Requirement: Rename "Instruction" to "Goal" in the material from the line that has "The image size is (1212, 554)." through the line that has "tap(44, 444)", and give back only those lines with everything else unchanged.

(Rows showing where targets appear)
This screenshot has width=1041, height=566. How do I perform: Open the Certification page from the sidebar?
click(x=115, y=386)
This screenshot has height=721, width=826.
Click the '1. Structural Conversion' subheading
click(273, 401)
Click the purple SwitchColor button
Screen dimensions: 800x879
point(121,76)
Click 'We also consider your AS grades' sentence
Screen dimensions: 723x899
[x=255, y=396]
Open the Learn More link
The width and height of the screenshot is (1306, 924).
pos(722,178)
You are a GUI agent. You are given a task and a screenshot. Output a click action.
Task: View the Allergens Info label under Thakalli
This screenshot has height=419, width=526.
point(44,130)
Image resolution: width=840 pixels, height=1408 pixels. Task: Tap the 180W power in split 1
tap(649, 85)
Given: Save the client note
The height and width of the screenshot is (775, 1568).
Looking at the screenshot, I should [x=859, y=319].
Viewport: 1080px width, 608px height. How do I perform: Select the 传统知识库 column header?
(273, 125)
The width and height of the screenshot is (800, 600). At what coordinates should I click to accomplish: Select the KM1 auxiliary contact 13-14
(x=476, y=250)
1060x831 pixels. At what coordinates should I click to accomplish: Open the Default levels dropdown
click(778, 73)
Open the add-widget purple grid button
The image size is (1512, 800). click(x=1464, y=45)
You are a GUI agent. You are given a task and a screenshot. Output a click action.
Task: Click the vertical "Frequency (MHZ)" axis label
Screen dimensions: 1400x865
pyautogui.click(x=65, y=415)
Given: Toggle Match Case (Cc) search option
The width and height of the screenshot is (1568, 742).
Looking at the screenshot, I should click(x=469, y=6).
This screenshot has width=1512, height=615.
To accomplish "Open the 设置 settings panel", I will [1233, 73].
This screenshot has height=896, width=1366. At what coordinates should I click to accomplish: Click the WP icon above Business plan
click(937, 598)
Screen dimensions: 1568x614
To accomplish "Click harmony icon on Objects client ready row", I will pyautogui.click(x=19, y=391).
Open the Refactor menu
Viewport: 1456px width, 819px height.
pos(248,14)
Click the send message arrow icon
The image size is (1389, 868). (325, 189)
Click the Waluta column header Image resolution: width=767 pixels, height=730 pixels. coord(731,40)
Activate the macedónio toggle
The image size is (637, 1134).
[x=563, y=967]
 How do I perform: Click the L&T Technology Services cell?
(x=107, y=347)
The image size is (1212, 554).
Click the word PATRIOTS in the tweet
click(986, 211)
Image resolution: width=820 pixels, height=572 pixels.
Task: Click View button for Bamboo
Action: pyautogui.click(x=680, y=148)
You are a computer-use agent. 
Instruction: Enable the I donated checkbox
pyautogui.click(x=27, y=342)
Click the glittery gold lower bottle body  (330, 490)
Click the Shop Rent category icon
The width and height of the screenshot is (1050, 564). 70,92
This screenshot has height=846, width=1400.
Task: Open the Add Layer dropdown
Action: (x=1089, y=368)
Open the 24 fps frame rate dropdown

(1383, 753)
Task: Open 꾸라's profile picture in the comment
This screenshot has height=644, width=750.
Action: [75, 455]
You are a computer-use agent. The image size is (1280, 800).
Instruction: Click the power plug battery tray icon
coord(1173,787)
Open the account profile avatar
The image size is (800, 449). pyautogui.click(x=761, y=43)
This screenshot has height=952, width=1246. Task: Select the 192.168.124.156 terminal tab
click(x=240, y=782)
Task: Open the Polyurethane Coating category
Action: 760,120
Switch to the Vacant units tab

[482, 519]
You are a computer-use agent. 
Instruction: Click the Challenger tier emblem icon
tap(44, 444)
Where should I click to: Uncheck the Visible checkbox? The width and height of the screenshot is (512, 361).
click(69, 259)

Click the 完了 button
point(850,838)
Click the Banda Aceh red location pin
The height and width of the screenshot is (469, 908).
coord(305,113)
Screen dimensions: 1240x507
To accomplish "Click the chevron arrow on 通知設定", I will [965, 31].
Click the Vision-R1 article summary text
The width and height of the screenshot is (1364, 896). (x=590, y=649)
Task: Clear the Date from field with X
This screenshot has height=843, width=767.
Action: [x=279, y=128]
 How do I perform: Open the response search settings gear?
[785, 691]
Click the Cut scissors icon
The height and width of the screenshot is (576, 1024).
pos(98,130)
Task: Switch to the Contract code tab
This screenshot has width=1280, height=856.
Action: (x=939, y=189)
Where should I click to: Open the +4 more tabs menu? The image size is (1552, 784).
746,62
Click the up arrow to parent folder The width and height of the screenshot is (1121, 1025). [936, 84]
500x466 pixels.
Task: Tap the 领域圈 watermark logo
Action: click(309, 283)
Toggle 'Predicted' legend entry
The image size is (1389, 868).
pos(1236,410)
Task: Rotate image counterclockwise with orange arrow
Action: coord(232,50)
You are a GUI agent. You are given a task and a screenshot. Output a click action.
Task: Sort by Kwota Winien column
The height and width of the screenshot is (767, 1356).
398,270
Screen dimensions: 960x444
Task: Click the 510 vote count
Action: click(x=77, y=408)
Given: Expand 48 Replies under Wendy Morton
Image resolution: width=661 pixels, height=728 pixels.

Problem solution:
The image size is (1212, 554).
Click the word PATRIOTS in the tweet
click(986, 211)
Image resolution: width=820 pixels, height=572 pixels.
Task: Click View button for Bamboo
Action: pyautogui.click(x=680, y=148)
You are a computer-use agent. 
Goal: Enable the I donated checkbox
pyautogui.click(x=27, y=342)
Click the glittery gold lower bottle body  (330, 490)
Click the Shop Rent category icon
The width and height of the screenshot is (1050, 564). 70,92
This screenshot has height=846, width=1400.
Task: Open the Add Layer dropdown
Action: (x=1089, y=368)
Open the 24 fps frame rate dropdown

(1383, 753)
Task: Open 꾸라's profile picture in the comment
This screenshot has height=644, width=750.
Action: [75, 455]
You are a computer-use agent. The image size is (1280, 800).
Goal: Click the power plug battery tray icon
coord(1173,787)
Open the account profile avatar
The image size is (800, 449). pyautogui.click(x=761, y=43)
This screenshot has height=952, width=1246. Task: Select the 192.168.124.156 terminal tab
click(x=240, y=782)
Task: Open the Polyurethane Coating category
Action: 760,120
Switch to the Vacant units tab

[482, 519]
You are a computer-use agent. 
Goal: Click the Challenger tier emblem icon
tap(44, 444)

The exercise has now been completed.